* **Given records**:
____

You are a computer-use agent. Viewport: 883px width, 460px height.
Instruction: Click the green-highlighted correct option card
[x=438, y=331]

____

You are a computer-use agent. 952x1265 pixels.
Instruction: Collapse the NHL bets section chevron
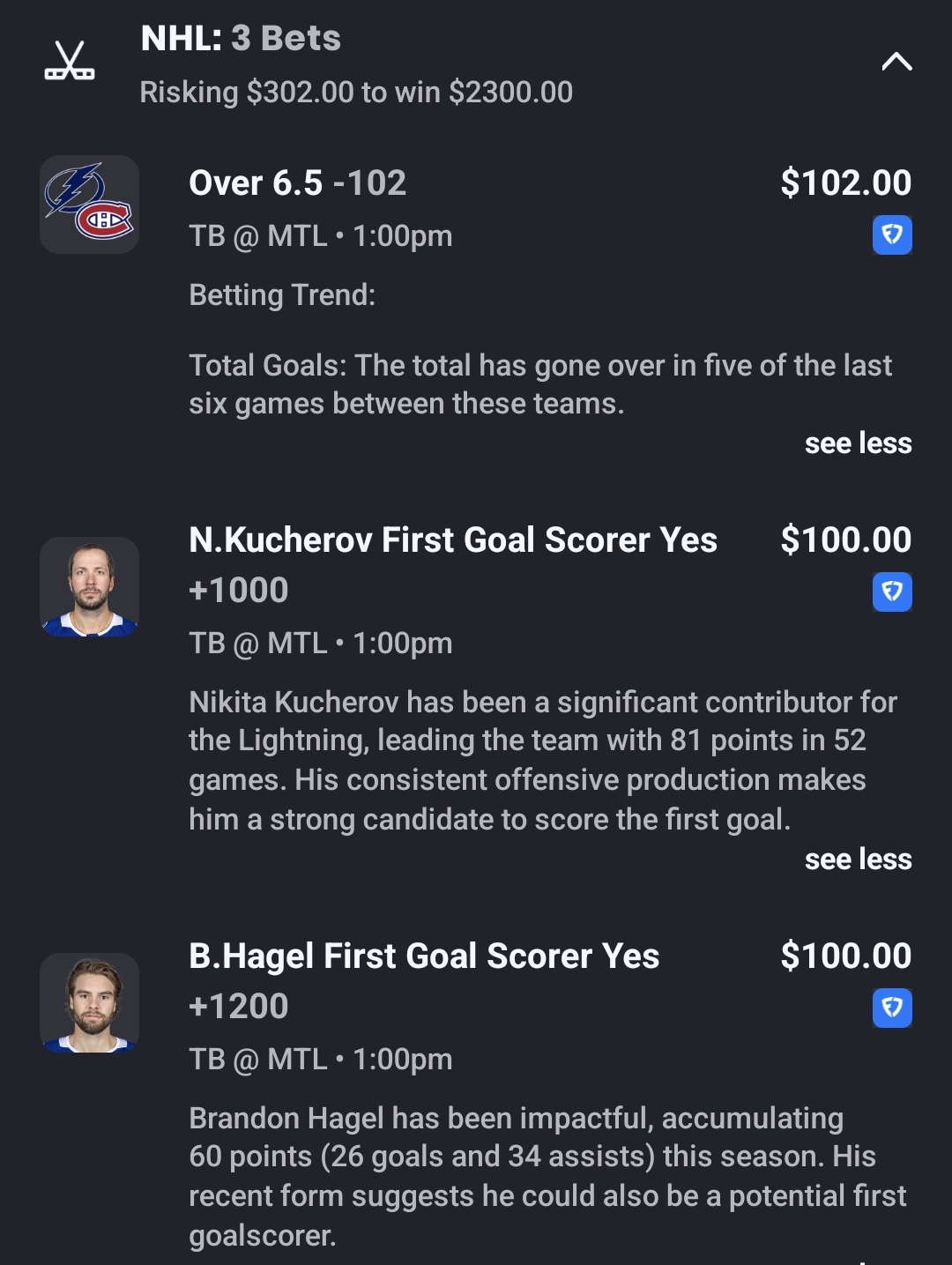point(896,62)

____

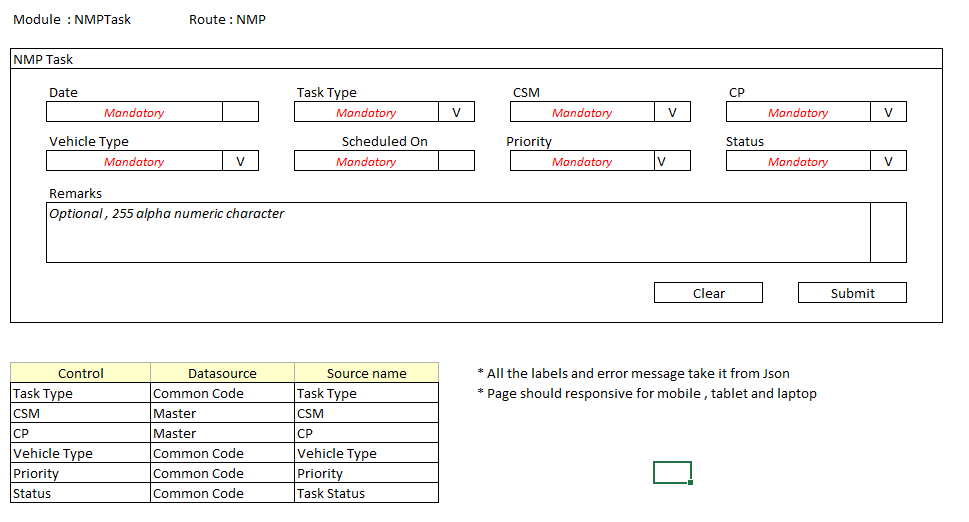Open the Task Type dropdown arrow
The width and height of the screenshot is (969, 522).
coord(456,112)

____

* **Task to complete**: Every line in the data that holds the string "agent" should be copied.

* **Result of the task**:
You are a computer-use agent. Viewport: 883px width, 460px height.
You are a computer-use agent. 952x1265 pixels.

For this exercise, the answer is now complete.